Work item: Would you please repeat exactly the entries below, starting at the line with "NOTIFY ME (757, 685)" and ending at the line with "FOLLOW US (244, 1796)", and nothing outside that range? Leave out the pictures.

Materials provided:
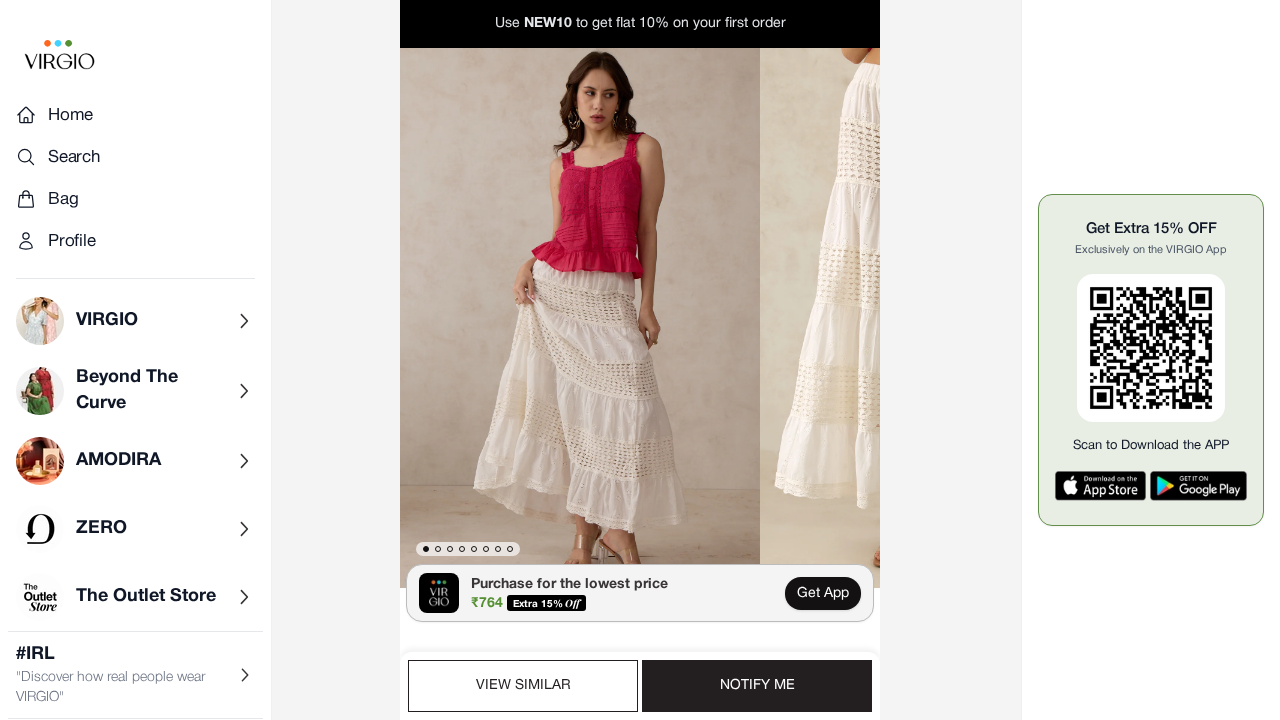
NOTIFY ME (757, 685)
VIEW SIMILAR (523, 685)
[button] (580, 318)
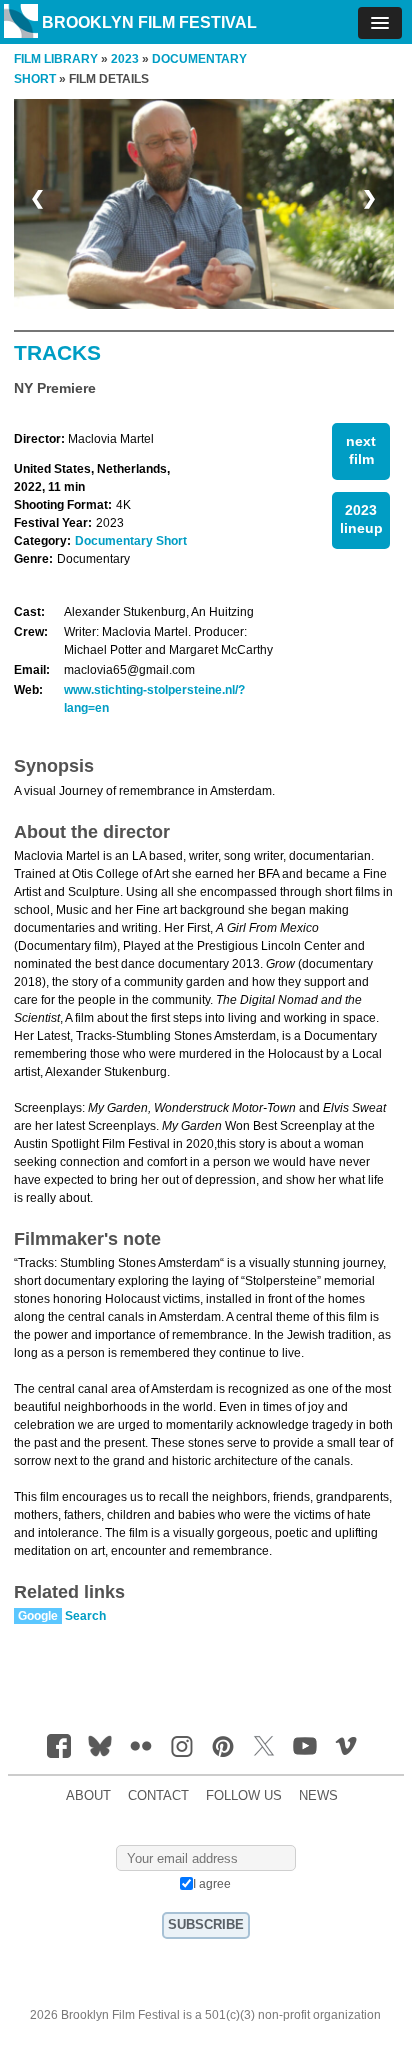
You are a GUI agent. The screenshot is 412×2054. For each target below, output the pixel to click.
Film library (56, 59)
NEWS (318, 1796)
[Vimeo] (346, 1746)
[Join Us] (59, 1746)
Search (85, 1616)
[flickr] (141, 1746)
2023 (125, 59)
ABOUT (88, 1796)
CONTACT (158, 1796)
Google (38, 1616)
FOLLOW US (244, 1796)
--
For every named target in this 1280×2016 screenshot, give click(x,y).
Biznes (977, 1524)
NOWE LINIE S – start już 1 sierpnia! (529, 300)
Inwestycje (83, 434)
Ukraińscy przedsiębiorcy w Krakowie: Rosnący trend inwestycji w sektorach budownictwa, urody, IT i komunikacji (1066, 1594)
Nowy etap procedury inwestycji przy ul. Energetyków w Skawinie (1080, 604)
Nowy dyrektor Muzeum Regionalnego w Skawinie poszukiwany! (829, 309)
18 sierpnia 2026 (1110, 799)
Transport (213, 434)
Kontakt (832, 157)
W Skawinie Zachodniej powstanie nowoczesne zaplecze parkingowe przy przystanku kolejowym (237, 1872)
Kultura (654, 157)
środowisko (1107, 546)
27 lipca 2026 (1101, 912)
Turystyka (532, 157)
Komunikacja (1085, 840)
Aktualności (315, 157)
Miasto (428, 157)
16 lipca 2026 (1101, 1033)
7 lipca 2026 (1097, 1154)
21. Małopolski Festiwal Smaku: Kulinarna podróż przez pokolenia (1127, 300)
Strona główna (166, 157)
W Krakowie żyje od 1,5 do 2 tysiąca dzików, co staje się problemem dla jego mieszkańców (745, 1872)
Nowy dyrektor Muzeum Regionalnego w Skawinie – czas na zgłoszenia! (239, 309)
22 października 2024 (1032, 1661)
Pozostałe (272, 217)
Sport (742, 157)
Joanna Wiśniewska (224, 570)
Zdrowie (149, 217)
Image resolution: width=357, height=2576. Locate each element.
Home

Answer space:
NOTIFY ME (757, 685)
VIEW SIMILAR (523, 685)
[button] (580, 318)
You are a GUI agent. The screenshot is 412×2054. For each target below, output the pixel to click.
Film library (56, 59)
NEWS (318, 1796)
[Vimeo] (346, 1746)
[Join Us] (59, 1746)
Search (85, 1616)
[flickr] (141, 1746)
2023 (125, 59)
ABOUT (88, 1796)
CONTACT (158, 1796)
Google (38, 1616)
FOLLOW US (244, 1796)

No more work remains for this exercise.